--- START ---

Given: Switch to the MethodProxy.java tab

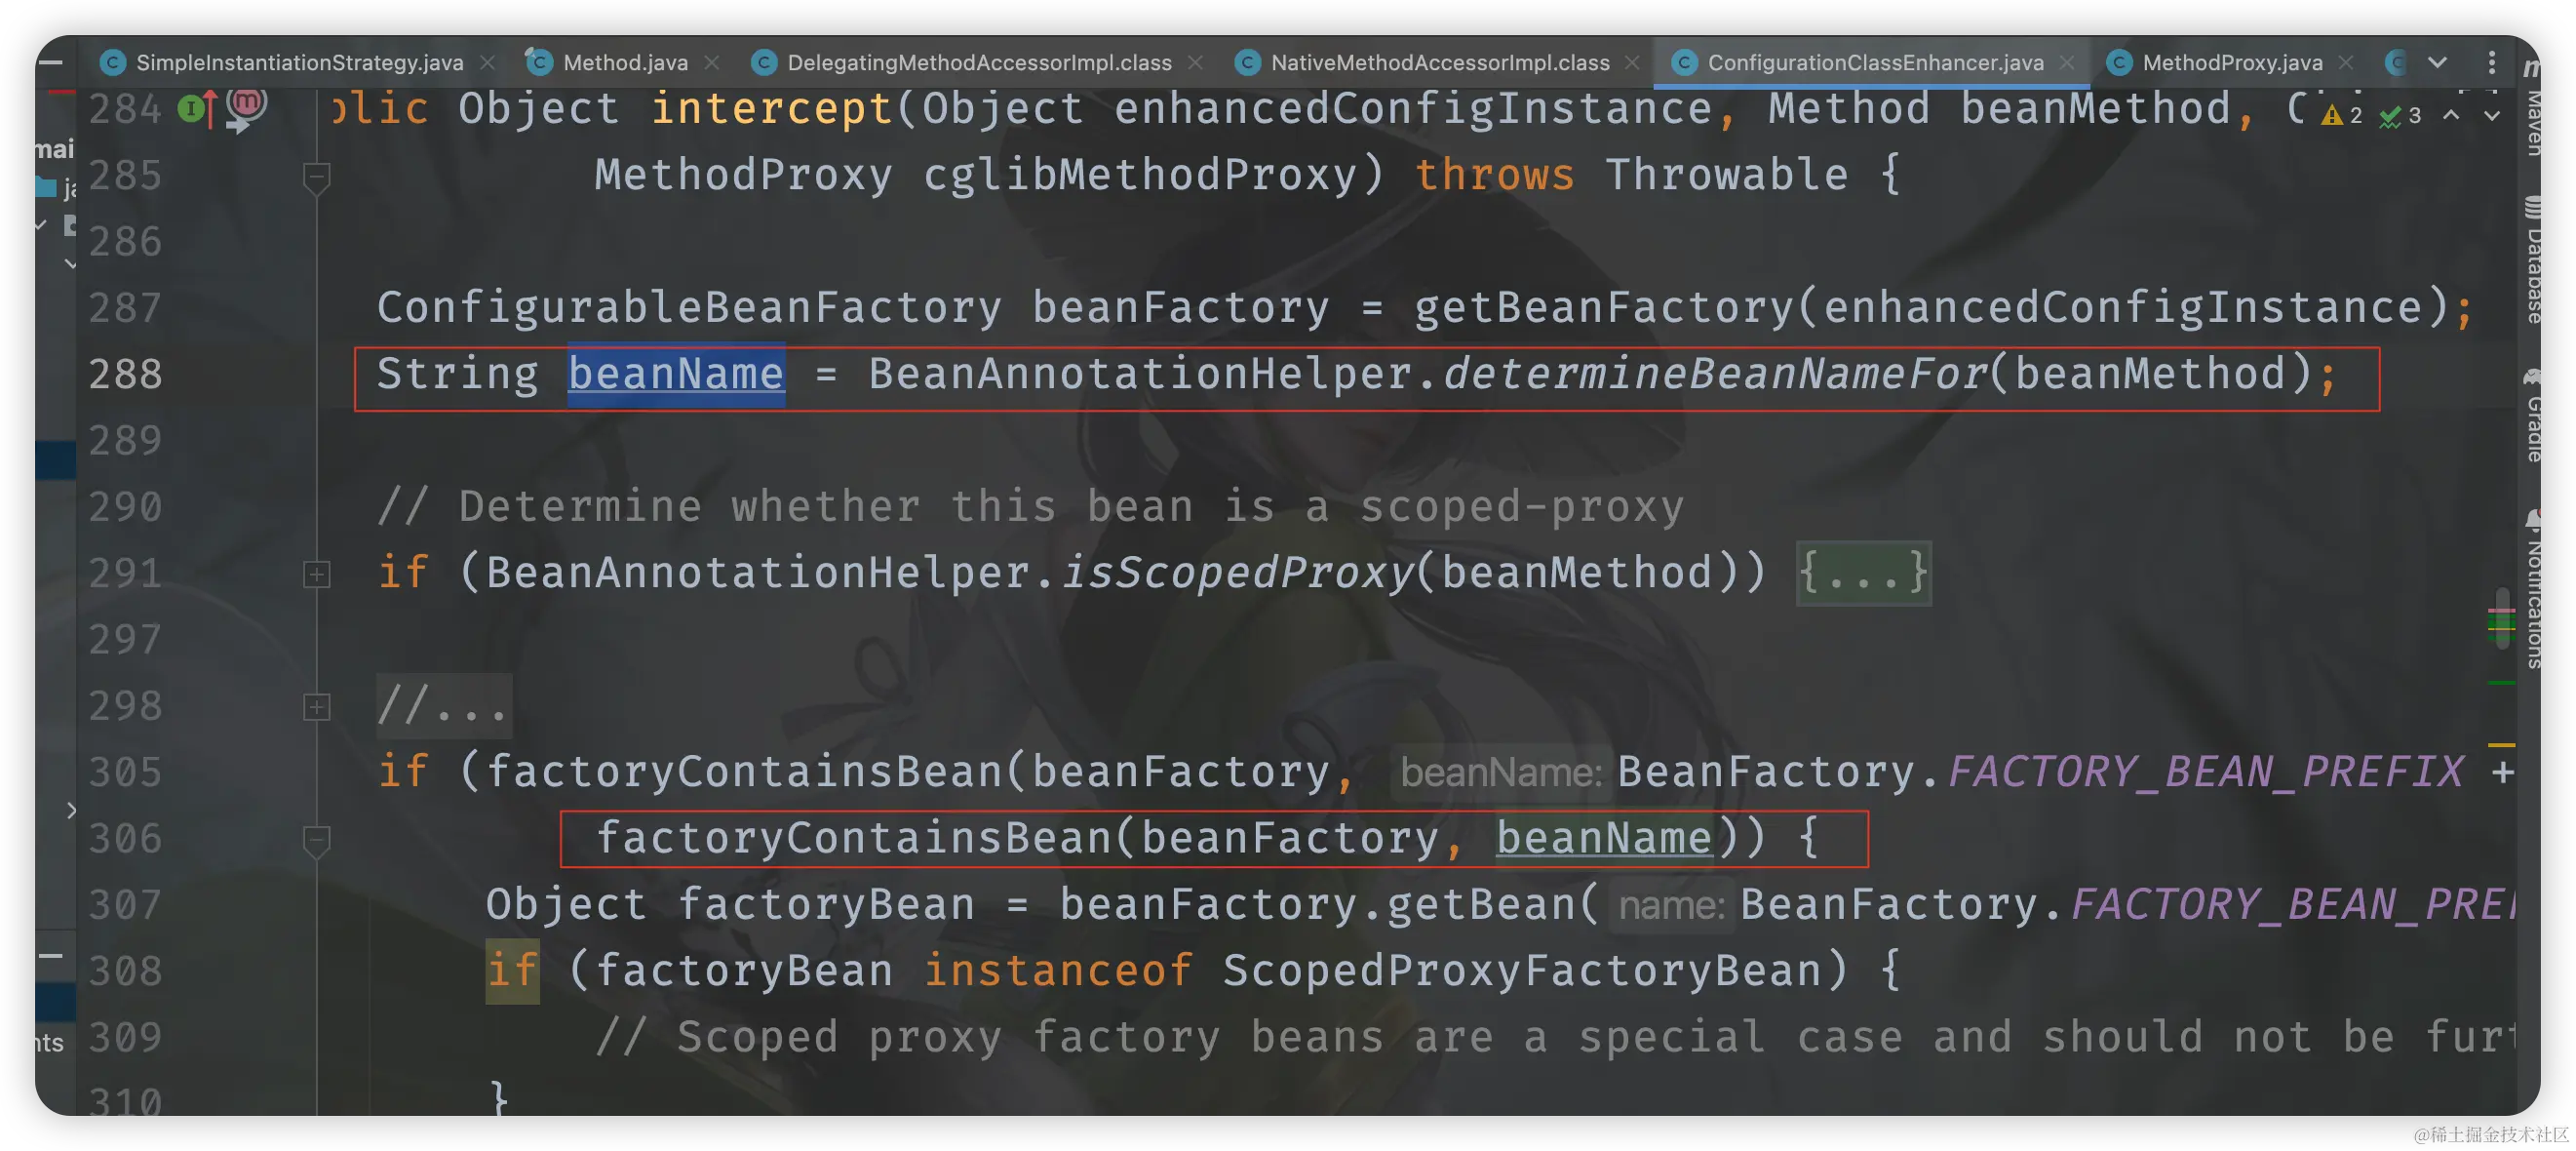Looking at the screenshot, I should (2231, 63).
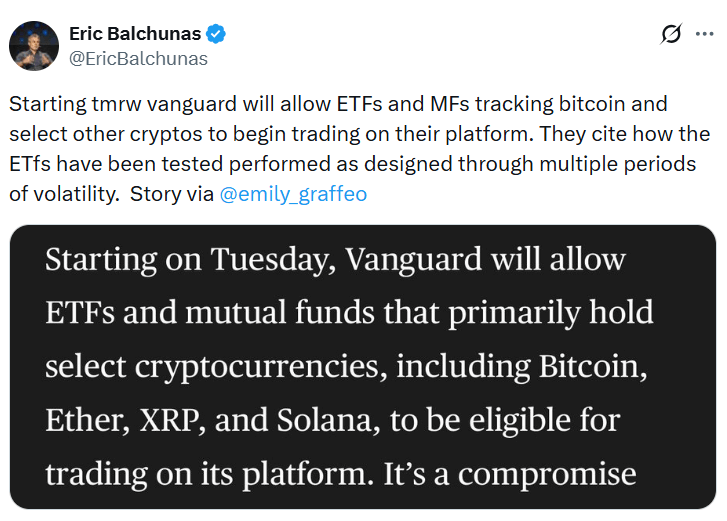Viewport: 727px width, 521px height.
Task: Click the tweet's first line starting "Starting tmrw"
Action: [338, 104]
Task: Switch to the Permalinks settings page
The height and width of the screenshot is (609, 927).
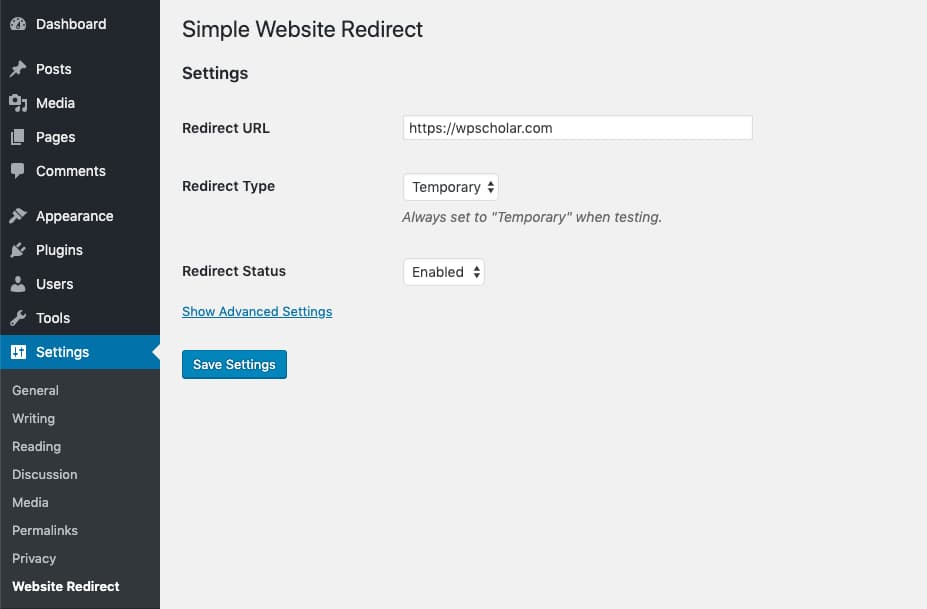Action: pos(44,530)
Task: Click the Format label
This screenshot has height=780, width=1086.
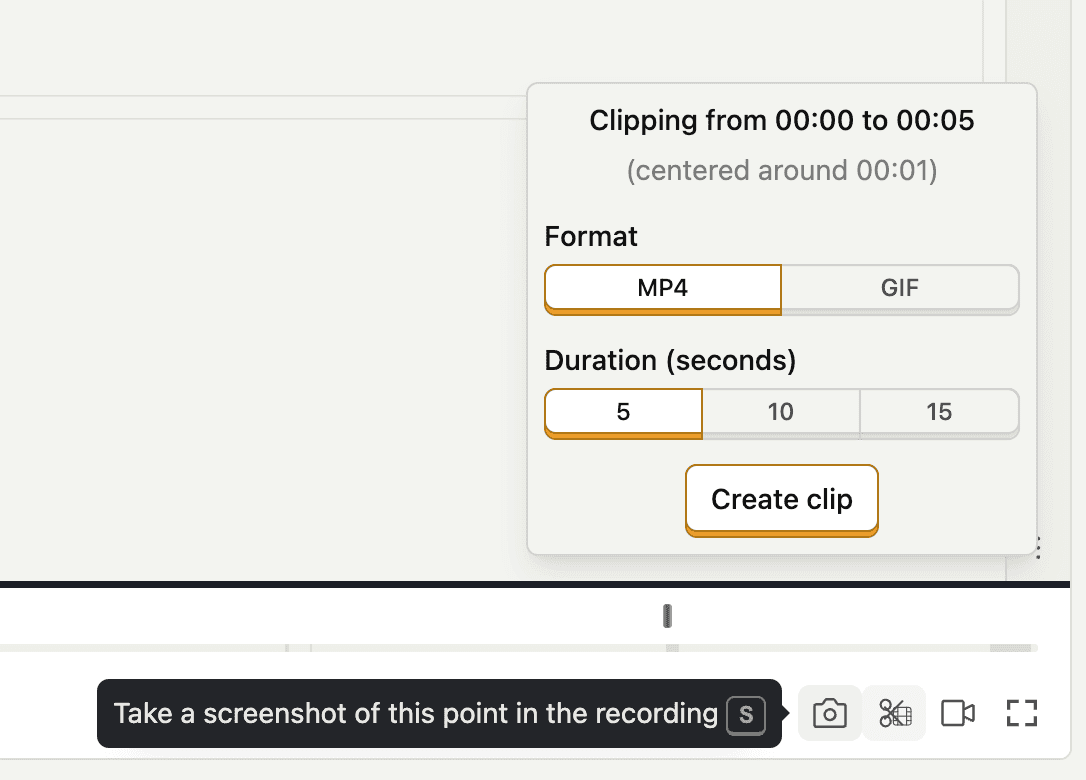Action: click(591, 237)
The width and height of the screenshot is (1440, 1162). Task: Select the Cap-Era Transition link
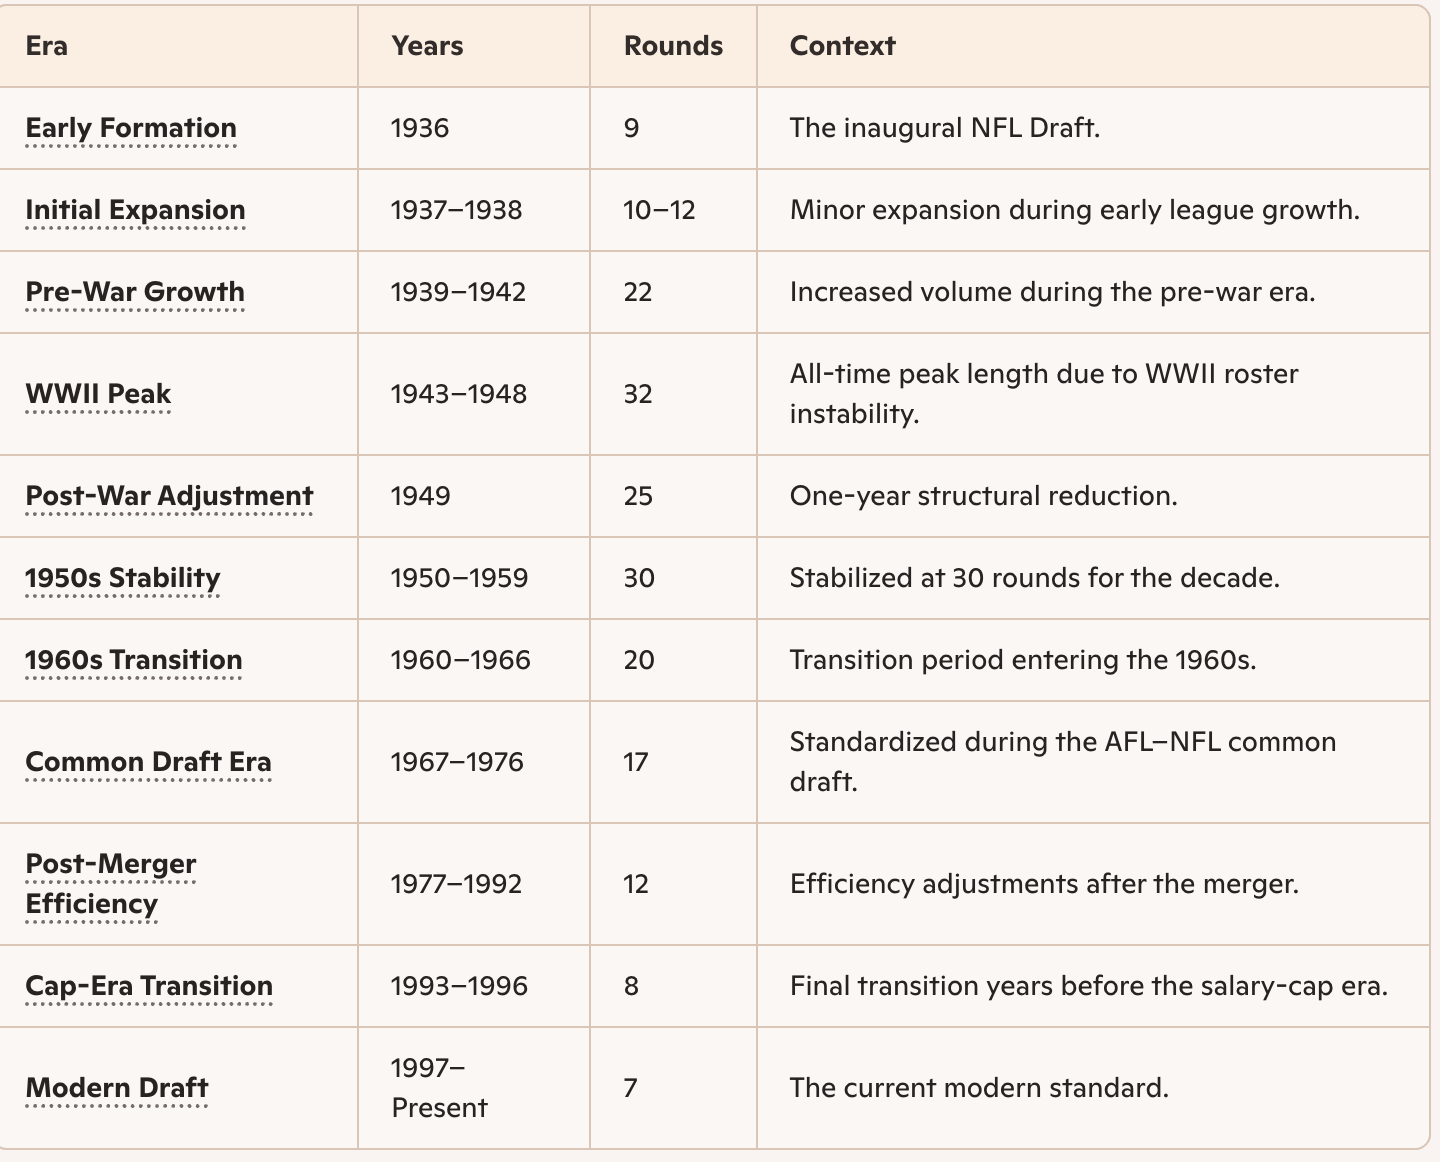tap(149, 986)
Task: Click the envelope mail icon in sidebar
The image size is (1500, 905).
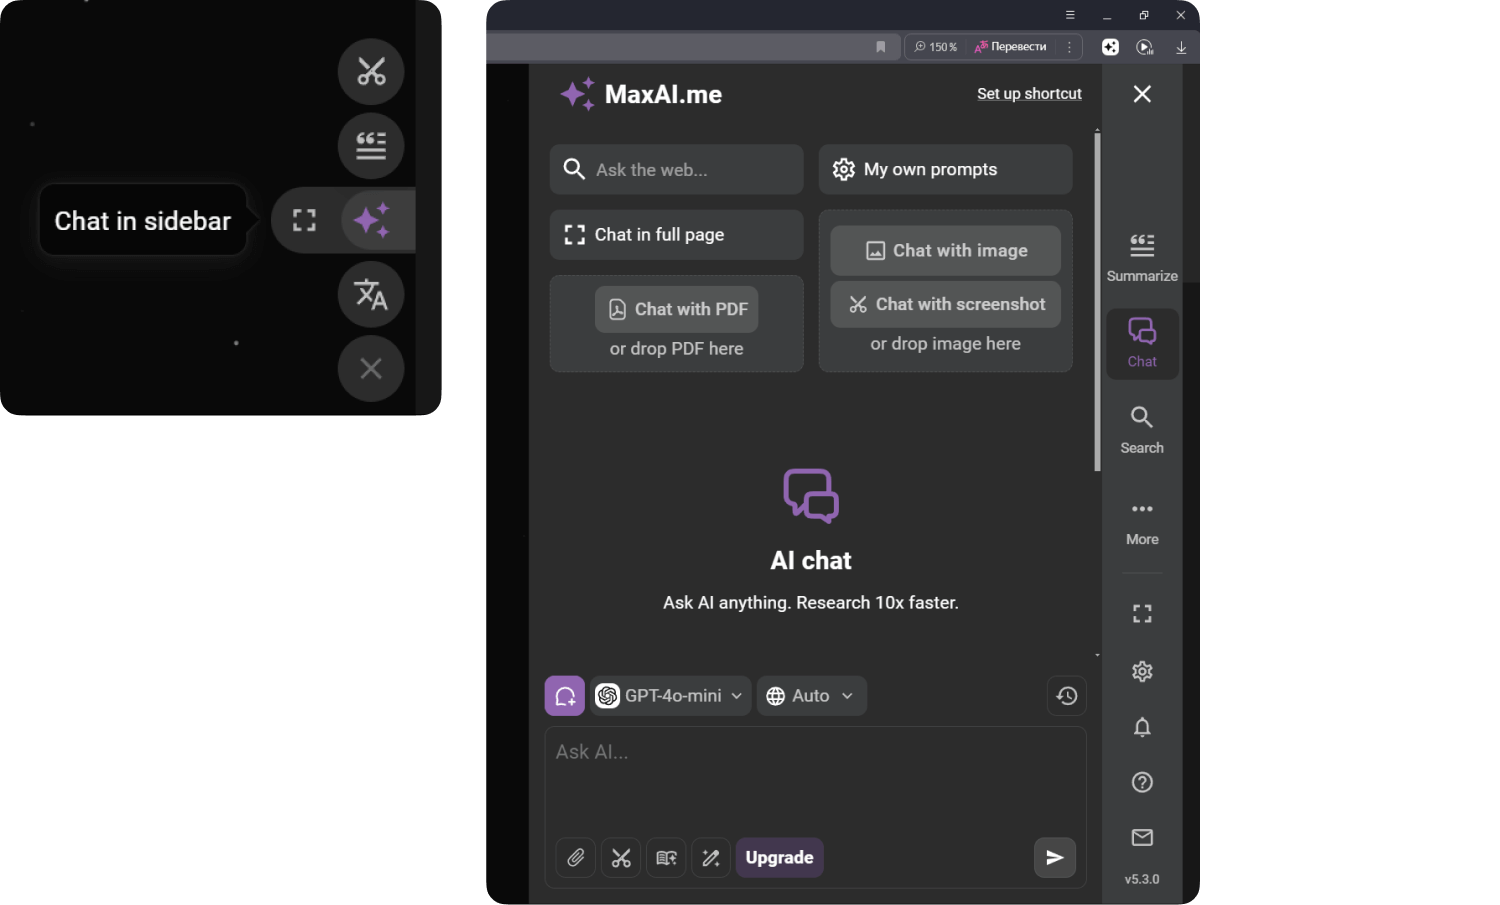Action: pos(1142,837)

--- END ---

Down to the final line, restate the material above word for word, but omit its pictures.

- **Result for this task**
Given: Switch to the MethodProxy.java tab

Looking at the screenshot, I should (2231, 63).
Viewport: 727px width, 521px height.
Task: Click the tweet's first line starting "Starting tmrw"
Action: [338, 104]
Task: Switch to the Permalinks settings page
The height and width of the screenshot is (609, 927).
Action: pos(44,530)
Task: Click the Format label
This screenshot has height=780, width=1086.
Action: click(591, 237)
The width and height of the screenshot is (1440, 1162). Task: Select the Cap-Era Transition link
tap(149, 986)
Task: Click the envelope mail icon in sidebar
The image size is (1500, 905).
Action: pos(1142,837)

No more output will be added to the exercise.